Rose then asked if Cason had consulted with any of the black board members before making the decision not to air the speech.
Annie Fisher, District 1, shook her head no.
Warren Lee, District 3, said that when the decision was made and with the information he was given by Cason at the time he agreed with it.
Lee said he took into consideration the fact that several of the schools in the system are considered failing schools and the need to get them back on track.
Rose said there was nothing that could be said to justify this action.
Cason said he would apologize to any of those in the audience who had their feelings hurt over the matter.
Rose said he guessed that Cason just didn’t get that every black child in the school district needed to hear the speech.
After Rose’s final statement, the board proceeded to move forward with their regular meeting but others in the audience stood up and began demanding that they too be heard.
Chairman Ricky Rowe, District 8, said that Rose was the only person scheduled to speak and that they would not move forward with the meeting.
Shouts of “I thought this was about us, The parents are in charge of this and this is our time, Why can’t we have a few minutes?, They don’t care about us, They all need to resign, Pull them off the football field” could be heard from the audience.

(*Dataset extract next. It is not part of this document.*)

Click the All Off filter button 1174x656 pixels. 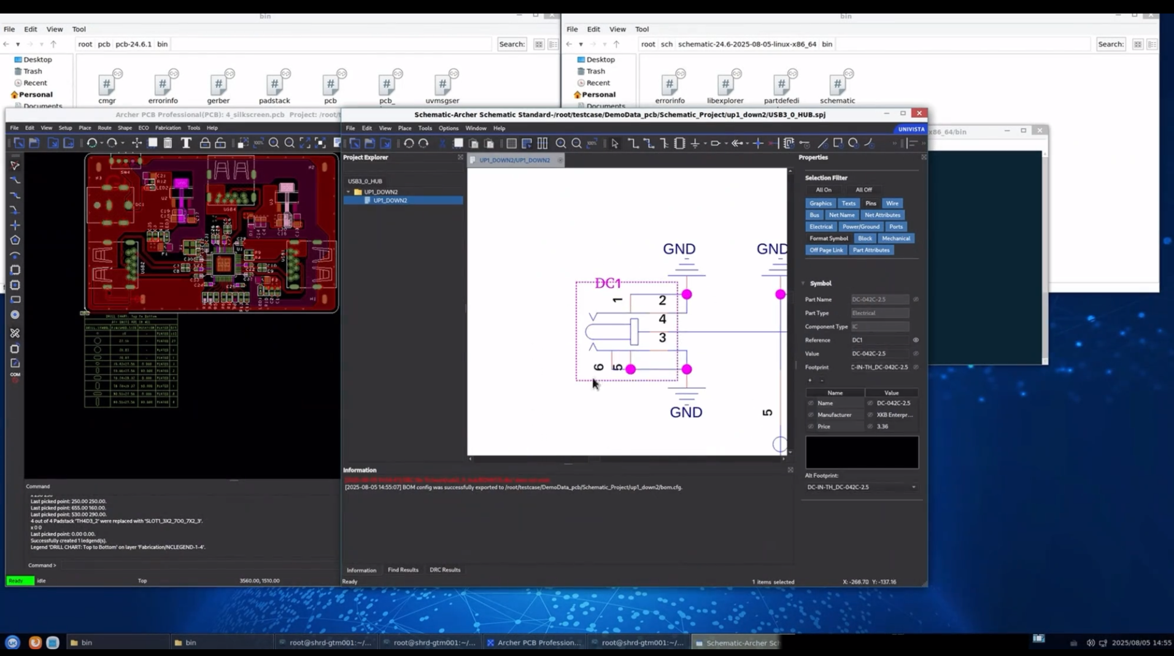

Valdosta Police Department Cmdr. Brian Childress then stepped in and told the audience that the board was required to follow the agenda and that the meeting must move forward.
It then took several minutes for the majority of those gathered to leave the meeting.
After the meeting, Larry Lockey, Georgia State Conference NAACP District 18 Coordinator, questioned that with so many children being put in in school suspension and out of school suspension in the school system, why wasn’t a speech about staying in school aired to the students.
“It was a poor decision by the Valdosta City School superintendent,” he said.